Sample python script to create a sqlite data store,
#! /usr/bin/env/python3
#
# Author: Paul Nelson - JMP Statistical Discovery, From SAS
# Date: 9 Mar 2020
#
# Description: This sample shows the python code using sqlite to create a data data store
# for saving passwords, credentails... While Python has hash functions, the standard library
# does not include ciphers. For purposes of this sample I used lzma compression to 'encode' and
# decompression to 'decrypt' For use from JSL, I would turn this into a python module and then
# import 'my_dataStore_api' to cut down code in the JSL string.
#
# sample python program using sqlite to create a secure store for passwords and
# key, value data storage.
#
# While Python contains hash functions, does not include encryption primitives in the standard library.

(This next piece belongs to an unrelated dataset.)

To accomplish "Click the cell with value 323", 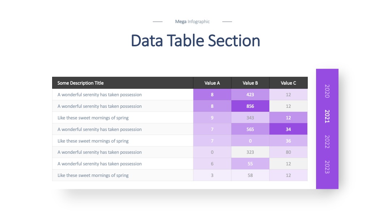I will [250, 152].
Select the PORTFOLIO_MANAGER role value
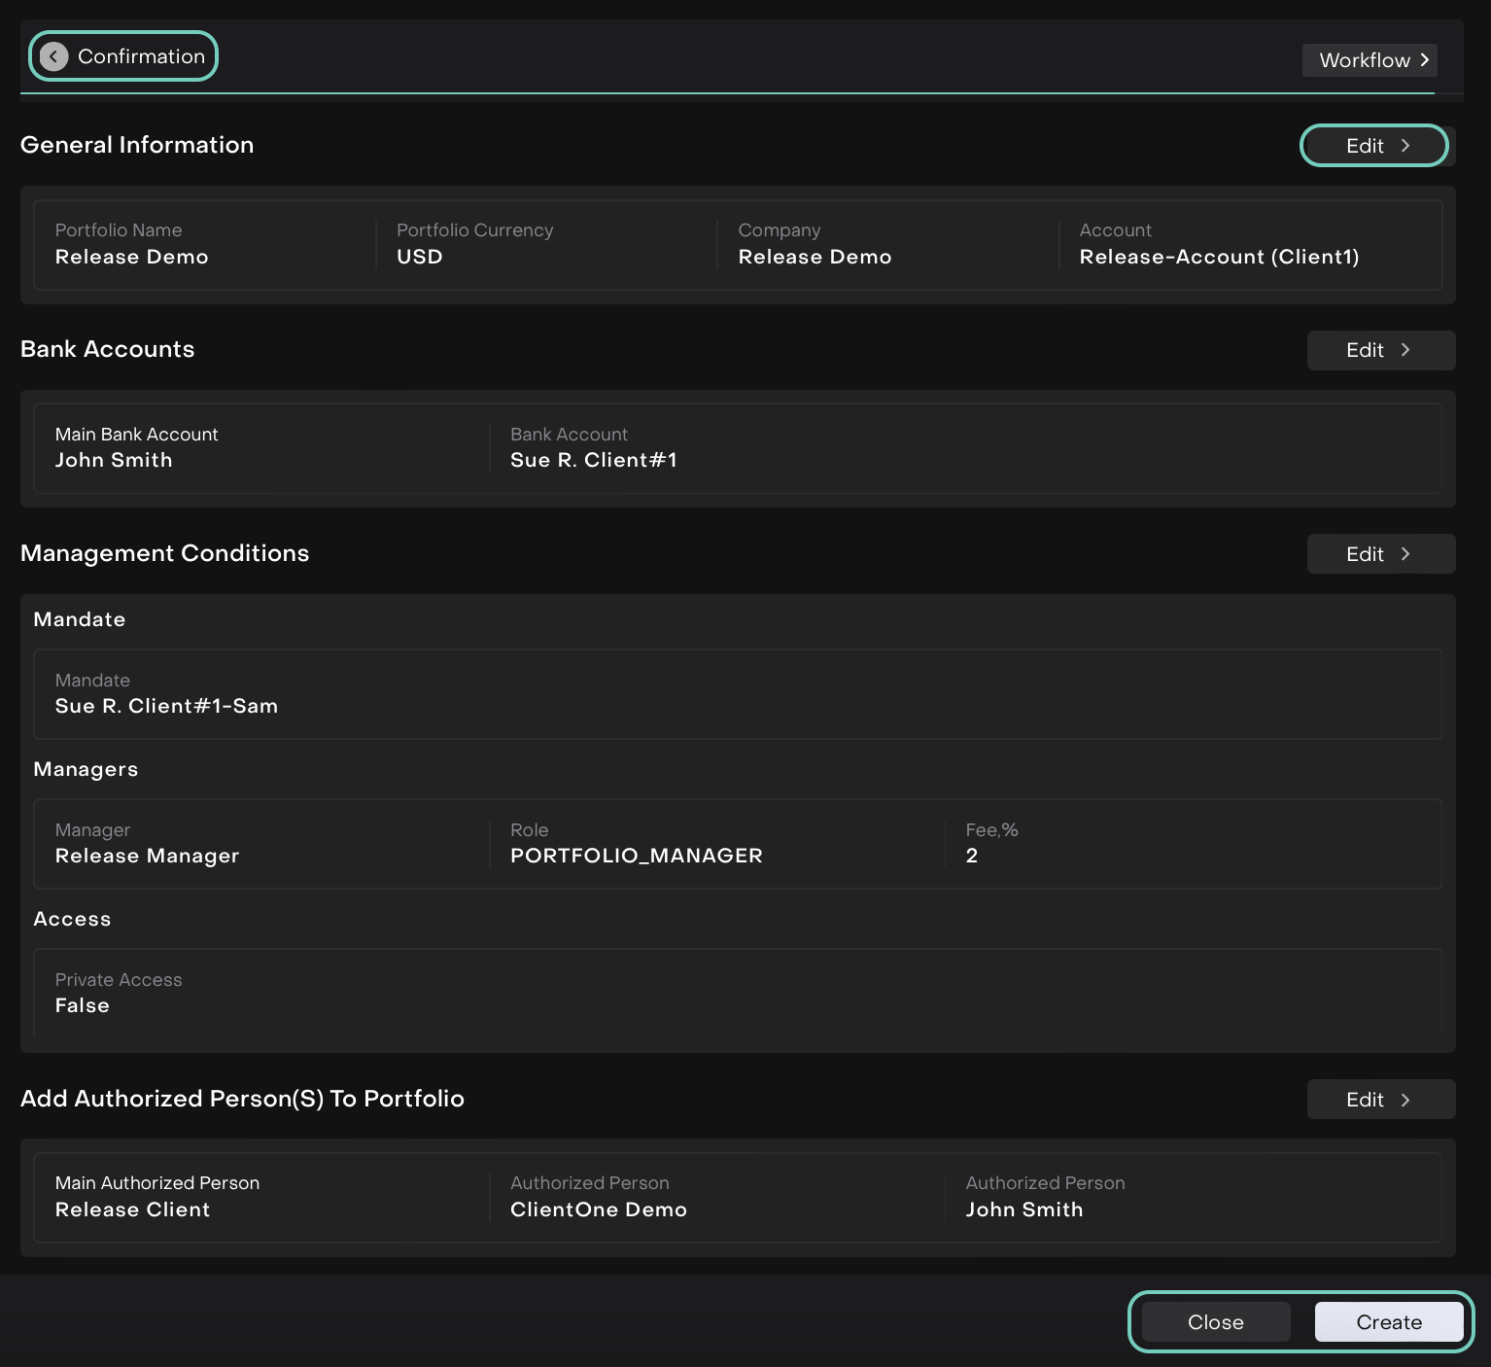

# an example using PyCrypto can be found
# https://stackoverflow.com/questions/12524994/encrypt-decrypt-using-pycrypto-aes-265
# however pycrypto has no been updated since 2014... https://github.com/dlitz/pycrypto
#
# pyca/cryptography - https://cryptography.io/ https://github.com/pyca/cryptography
# seems to be currently maintained.
#
# Don't create your own encryption! The above packages or, openssl, or many other providers are
# better than writing your own.
#
# It is an exercise left to the reader to replace the code using lzma compression with real encrypt
# and decrypt code. :)
#
#
import sqlite3
import hashlib
import os
from pathlib import Path
import lzma
# Salt should be random quantity, get from OS entropy source
salt = os.urandom(16);
mypasswd = b'JMP in a dried up lake'
dk = hashlib.pbkdf2_hmac('sha256', mypasswd, salt, 1000)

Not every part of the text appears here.